Task details:
Convert the material, from its first line through the line containing "dialog-titlebar: ⌄ Exportar animacao ... ✕ is", into a Markdown table with the columns "Row" and "Line". Give one row per line and leave out blank lines.

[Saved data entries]
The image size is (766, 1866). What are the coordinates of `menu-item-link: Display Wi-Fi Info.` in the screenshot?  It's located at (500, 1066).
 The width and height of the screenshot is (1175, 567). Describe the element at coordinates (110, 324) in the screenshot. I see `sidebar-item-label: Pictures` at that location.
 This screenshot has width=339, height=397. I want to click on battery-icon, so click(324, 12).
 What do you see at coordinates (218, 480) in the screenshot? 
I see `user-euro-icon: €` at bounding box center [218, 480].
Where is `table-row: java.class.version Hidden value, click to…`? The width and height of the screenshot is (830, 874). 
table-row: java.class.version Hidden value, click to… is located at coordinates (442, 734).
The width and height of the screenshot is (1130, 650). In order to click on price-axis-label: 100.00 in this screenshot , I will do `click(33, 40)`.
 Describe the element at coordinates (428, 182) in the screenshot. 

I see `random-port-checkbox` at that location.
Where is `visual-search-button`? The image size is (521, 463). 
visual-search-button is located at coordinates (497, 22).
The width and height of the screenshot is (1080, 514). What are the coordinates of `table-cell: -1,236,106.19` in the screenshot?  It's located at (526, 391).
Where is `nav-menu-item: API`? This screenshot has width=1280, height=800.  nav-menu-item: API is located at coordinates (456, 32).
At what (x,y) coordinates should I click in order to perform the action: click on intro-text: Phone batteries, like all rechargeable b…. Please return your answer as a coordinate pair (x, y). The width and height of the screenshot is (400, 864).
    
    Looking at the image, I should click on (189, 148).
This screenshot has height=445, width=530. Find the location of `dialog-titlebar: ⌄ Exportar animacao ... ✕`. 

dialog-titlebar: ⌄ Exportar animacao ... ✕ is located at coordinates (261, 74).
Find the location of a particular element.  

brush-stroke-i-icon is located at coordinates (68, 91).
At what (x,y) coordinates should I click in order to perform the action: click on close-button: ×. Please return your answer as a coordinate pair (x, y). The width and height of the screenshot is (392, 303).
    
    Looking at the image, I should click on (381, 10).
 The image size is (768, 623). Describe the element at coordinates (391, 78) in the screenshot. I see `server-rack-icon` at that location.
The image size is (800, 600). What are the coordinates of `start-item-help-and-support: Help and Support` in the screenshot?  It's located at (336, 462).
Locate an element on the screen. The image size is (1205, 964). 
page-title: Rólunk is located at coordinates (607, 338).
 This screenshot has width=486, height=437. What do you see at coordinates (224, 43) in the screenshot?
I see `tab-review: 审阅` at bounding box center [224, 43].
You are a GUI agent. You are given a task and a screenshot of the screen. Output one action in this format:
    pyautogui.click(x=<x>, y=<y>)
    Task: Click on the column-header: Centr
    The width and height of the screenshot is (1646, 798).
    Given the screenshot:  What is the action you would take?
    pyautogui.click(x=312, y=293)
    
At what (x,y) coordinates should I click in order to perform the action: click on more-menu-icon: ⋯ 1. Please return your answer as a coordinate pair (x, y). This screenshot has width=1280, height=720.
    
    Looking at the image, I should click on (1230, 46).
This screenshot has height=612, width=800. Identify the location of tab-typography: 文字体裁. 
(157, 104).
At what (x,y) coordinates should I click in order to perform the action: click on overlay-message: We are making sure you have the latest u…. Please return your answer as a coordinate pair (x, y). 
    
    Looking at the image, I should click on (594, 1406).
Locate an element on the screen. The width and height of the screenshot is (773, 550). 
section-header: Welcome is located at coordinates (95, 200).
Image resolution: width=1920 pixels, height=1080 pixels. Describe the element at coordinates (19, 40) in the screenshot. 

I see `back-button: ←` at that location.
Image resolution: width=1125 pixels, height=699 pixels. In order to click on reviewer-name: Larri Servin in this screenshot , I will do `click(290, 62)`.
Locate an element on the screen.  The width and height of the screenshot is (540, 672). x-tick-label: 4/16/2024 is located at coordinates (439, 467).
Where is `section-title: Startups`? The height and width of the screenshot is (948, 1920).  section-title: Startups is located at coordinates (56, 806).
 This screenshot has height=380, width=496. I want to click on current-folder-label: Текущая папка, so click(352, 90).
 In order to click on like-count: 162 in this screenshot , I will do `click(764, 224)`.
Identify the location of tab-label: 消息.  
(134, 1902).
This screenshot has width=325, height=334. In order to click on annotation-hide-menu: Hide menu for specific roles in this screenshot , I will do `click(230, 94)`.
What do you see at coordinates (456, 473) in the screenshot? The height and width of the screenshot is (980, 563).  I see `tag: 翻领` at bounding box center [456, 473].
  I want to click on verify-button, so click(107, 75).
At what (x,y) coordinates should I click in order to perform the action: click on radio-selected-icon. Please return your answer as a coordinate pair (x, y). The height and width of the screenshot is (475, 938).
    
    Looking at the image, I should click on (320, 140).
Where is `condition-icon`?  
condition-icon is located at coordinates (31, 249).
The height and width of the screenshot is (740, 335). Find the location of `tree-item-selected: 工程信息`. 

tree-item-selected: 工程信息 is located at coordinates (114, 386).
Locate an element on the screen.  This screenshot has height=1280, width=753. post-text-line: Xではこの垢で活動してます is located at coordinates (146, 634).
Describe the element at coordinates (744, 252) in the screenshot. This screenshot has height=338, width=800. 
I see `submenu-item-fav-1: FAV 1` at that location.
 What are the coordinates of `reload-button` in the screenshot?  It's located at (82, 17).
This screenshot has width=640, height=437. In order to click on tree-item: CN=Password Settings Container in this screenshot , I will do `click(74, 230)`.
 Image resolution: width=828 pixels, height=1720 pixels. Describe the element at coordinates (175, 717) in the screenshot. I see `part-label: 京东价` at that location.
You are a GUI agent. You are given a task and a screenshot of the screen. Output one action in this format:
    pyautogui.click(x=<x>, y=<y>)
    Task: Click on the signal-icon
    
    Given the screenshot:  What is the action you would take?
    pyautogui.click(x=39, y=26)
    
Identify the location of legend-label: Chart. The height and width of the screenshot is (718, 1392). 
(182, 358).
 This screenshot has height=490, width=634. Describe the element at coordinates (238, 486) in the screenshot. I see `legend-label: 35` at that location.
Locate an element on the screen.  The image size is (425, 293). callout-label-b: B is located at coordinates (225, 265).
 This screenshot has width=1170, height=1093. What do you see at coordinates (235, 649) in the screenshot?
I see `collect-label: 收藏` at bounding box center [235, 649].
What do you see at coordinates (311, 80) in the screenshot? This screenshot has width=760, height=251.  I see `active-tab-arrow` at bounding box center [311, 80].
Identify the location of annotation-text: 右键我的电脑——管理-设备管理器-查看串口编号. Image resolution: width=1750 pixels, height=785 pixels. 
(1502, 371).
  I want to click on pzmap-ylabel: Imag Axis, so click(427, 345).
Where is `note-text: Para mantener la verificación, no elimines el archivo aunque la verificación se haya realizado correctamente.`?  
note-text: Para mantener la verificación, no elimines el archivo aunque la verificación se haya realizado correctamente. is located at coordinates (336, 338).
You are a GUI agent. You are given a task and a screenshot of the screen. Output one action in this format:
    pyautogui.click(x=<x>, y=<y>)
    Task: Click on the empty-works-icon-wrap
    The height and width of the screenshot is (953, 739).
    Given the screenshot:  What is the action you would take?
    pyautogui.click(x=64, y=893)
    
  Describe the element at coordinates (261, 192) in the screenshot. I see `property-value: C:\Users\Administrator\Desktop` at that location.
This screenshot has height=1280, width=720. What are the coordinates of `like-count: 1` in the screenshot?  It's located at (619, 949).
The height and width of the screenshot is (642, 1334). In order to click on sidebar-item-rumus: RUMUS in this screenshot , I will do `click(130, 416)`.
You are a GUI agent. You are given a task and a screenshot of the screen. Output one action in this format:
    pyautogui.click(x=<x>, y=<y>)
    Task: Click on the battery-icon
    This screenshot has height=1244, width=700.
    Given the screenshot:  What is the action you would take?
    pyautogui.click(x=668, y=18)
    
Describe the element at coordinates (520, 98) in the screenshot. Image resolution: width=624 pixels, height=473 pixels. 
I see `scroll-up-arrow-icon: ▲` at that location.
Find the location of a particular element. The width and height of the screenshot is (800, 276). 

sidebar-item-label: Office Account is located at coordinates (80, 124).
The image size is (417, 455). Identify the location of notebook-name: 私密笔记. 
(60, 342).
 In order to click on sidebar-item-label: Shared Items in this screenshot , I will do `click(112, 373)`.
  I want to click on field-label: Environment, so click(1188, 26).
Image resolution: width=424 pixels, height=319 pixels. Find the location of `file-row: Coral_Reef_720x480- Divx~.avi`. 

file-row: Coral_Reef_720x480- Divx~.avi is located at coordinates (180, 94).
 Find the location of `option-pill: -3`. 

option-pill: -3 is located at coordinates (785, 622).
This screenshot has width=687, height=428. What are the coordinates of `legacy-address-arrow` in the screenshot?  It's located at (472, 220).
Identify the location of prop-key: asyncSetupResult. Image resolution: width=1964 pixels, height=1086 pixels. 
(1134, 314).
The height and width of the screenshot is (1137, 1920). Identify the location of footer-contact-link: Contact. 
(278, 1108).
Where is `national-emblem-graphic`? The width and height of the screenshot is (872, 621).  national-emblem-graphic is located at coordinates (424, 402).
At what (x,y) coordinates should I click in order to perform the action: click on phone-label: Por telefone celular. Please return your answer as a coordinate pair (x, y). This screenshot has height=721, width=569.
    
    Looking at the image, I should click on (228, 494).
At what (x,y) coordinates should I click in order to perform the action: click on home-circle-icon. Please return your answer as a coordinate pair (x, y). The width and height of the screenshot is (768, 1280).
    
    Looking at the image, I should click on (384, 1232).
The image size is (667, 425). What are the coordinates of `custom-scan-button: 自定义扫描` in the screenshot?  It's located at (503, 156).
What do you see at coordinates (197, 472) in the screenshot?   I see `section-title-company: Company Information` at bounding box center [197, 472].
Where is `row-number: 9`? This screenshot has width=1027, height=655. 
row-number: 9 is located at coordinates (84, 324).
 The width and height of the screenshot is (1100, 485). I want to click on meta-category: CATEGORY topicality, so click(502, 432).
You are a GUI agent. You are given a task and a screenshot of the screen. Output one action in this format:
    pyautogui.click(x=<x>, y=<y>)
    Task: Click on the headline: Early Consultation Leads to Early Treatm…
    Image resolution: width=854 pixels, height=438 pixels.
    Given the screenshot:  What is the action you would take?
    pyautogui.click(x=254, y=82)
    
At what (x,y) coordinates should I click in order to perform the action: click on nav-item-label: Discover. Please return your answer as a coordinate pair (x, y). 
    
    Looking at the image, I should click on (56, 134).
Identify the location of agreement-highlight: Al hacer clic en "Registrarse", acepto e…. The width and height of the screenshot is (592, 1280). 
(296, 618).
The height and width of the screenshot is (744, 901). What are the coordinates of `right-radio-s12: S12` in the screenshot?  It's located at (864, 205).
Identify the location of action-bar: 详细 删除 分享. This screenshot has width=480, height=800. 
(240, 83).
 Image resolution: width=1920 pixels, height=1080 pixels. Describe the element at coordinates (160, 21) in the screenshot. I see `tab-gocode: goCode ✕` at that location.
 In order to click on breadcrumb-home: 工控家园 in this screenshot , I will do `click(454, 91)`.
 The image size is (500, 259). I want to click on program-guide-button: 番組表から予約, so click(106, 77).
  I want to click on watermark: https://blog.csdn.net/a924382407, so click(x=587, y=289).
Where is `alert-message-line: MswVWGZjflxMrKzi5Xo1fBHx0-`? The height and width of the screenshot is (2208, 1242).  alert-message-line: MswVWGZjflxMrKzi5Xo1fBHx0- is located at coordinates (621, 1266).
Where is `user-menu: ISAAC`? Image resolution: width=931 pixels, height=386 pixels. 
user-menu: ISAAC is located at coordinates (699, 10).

Output for this task:
| Row | Line |
|---|---|
| 1 | The image size is (766, 1866). What are the coordinates of `menu-item-link: Display Wi-Fi Info.` in the screenshot?  It's located at (500, 1066). |
| 2 |  The width and height of the screenshot is (1175, 567). Describe the element at coordinates (110, 324) in the screenshot. I see `sidebar-item-label: Pictures` at that location. |
| 3 |  This screenshot has width=339, height=397. I want to click on battery-icon, so click(324, 12). |
| 4 |  What do you see at coordinates (218, 480) in the screenshot?  |
| 5 | I see `user-euro-icon: €` at bounding box center [218, 480]. |
| 6 | Where is `table-row: java.class.version Hidden value, click to…`? The width and height of the screenshot is (830, 874).  |
| 7 | table-row: java.class.version Hidden value, click to… is located at coordinates (442, 734). |
| 8 | The width and height of the screenshot is (1130, 650). In order to click on price-axis-label: 100.00 in this screenshot , I will do `click(33, 40)`. |
| 9 |  Describe the element at coordinates (428, 182) in the screenshot.  |
| 10 | I see `random-port-checkbox` at that location. |
| 11 | Where is `visual-search-button`? The image size is (521, 463).  |
| 12 | visual-search-button is located at coordinates (497, 22). |
| 13 | The width and height of the screenshot is (1080, 514). What are the coordinates of `table-cell: -1,236,106.19` in the screenshot?  It's located at (526, 391). |
| 14 | Where is `nav-menu-item: API`? This screenshot has width=1280, height=800.  nav-menu-item: API is located at coordinates (456, 32). |
| 15 | At what (x,y) coordinates should I click in order to perform the action: click on intro-text: Phone batteries, like all rechargeable b…. Please return your answer as a coordinate pair (x, y). The width and height of the screenshot is (400, 864). |
| 16 |     Looking at the image, I should click on (189, 148). |
| 17 | This screenshot has height=445, width=530. Find the location of `dialog-titlebar: ⌄ Exportar animacao ... ✕`.  |
| 18 | dialog-titlebar: ⌄ Exportar animacao ... ✕ is located at coordinates (261, 74). |